- _TASK TO CARRY OUT_
Reproduce the records word for word from the line with "At what coordinates" to the line with "This screenshot has width=341, height=293.", including both of those lines, and leave the pictures out.

- _DATA FOR THIS TASK_
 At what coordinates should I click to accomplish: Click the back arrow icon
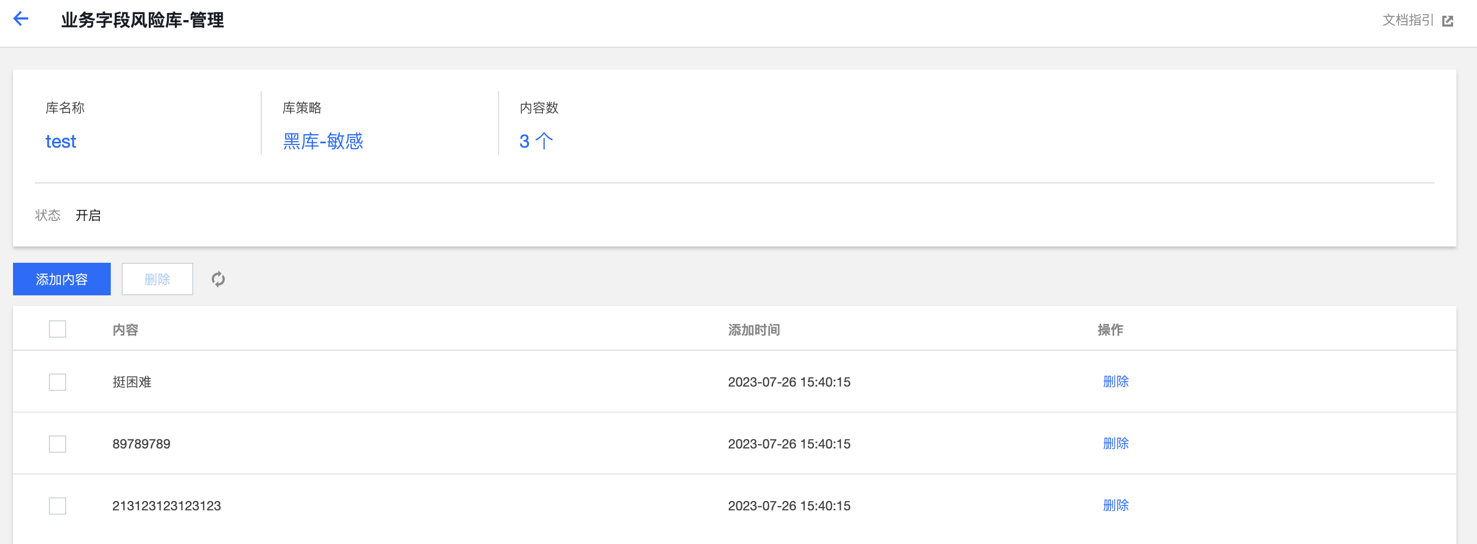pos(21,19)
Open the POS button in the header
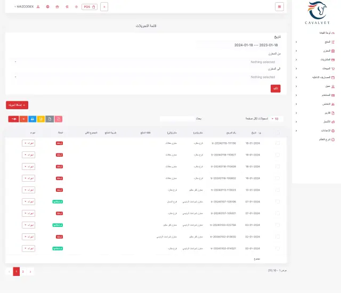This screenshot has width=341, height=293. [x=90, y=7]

---

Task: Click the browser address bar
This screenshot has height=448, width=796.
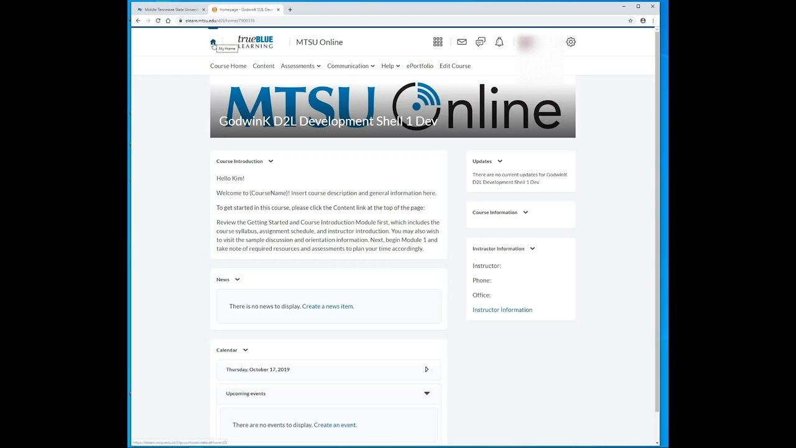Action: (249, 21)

- _SOLUTION_
 At what coordinates should I click to accomplish: Click the back arrow icon
pos(21,19)
Open the POS button in the header
This screenshot has width=341, height=293. [x=90, y=7]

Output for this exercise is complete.